Stored items:

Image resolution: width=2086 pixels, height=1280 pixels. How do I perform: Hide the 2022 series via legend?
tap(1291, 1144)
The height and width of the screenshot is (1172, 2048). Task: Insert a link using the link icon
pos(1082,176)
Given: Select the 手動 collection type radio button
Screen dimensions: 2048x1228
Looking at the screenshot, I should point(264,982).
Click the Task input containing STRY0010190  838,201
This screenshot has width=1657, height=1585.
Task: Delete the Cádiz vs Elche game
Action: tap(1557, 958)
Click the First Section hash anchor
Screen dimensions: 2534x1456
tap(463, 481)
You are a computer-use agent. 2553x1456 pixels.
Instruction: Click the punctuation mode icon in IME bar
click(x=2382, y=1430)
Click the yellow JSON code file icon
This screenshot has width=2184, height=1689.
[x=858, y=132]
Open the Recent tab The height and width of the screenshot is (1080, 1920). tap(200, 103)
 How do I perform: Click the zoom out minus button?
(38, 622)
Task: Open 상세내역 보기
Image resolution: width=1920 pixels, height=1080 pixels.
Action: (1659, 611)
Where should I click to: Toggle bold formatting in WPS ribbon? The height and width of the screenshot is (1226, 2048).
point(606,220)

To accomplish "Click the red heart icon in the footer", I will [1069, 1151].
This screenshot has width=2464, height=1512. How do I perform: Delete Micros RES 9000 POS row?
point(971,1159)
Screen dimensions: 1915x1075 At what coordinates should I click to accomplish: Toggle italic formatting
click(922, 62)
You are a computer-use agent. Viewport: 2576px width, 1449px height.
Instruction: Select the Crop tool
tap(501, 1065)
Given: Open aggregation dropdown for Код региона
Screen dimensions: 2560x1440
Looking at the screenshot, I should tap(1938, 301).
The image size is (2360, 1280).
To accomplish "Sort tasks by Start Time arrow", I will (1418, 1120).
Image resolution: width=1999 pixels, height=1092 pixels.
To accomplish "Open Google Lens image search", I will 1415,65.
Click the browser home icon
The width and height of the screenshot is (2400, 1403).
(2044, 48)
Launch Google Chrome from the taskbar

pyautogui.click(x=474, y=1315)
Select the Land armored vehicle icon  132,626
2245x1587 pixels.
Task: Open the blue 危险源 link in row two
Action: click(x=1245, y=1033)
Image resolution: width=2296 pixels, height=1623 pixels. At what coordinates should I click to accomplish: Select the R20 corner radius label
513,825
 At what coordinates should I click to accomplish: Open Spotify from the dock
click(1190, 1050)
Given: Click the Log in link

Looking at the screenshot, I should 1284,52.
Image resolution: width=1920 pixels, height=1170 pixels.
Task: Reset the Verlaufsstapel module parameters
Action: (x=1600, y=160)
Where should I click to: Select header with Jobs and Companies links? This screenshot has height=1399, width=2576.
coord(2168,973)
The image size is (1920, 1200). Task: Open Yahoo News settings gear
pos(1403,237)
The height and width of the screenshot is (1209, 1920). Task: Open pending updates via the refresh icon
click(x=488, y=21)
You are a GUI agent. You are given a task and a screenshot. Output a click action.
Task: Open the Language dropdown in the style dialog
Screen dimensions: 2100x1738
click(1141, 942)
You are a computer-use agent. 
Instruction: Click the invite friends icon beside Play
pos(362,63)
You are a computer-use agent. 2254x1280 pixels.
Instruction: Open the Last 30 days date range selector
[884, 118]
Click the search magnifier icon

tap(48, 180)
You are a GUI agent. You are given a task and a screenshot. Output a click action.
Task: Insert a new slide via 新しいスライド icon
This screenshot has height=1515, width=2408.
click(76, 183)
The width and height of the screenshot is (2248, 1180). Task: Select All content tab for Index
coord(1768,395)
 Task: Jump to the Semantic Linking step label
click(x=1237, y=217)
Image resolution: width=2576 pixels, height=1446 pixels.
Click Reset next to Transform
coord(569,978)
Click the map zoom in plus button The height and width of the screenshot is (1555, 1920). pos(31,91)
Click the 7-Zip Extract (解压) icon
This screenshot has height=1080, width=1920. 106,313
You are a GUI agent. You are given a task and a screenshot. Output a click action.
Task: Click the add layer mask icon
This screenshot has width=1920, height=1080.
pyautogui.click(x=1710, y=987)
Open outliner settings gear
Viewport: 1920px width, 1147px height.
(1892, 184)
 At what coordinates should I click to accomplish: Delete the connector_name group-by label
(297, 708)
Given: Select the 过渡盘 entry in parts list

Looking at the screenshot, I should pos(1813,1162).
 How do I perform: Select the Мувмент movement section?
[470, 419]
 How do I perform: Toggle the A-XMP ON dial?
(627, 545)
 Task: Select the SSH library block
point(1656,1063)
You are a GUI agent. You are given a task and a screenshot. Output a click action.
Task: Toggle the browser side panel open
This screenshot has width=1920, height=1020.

> PROBLEM DESCRIPTION: The line containing "Viewport: 1920px width, 1147px height." and all lines after it, to the end of the records, are to be output exactly and alone.

> SOLUTION:
Viewport: 1920px width, 1147px height.
(1892, 184)
 At what coordinates should I click to accomplish: Delete the connector_name group-by label
(297, 708)
Given: Select the 过渡盘 entry in parts list

Looking at the screenshot, I should pos(1813,1162).
 How do I perform: Select the Мувмент movement section?
[470, 419]
 How do I perform: Toggle the A-XMP ON dial?
(627, 545)
 Task: Select the SSH library block
point(1656,1063)
You are a GUI agent. You are given a task and a screenshot. Output a click action.
Task: Toggle the browser side panel open
This screenshot has width=1920, height=1020.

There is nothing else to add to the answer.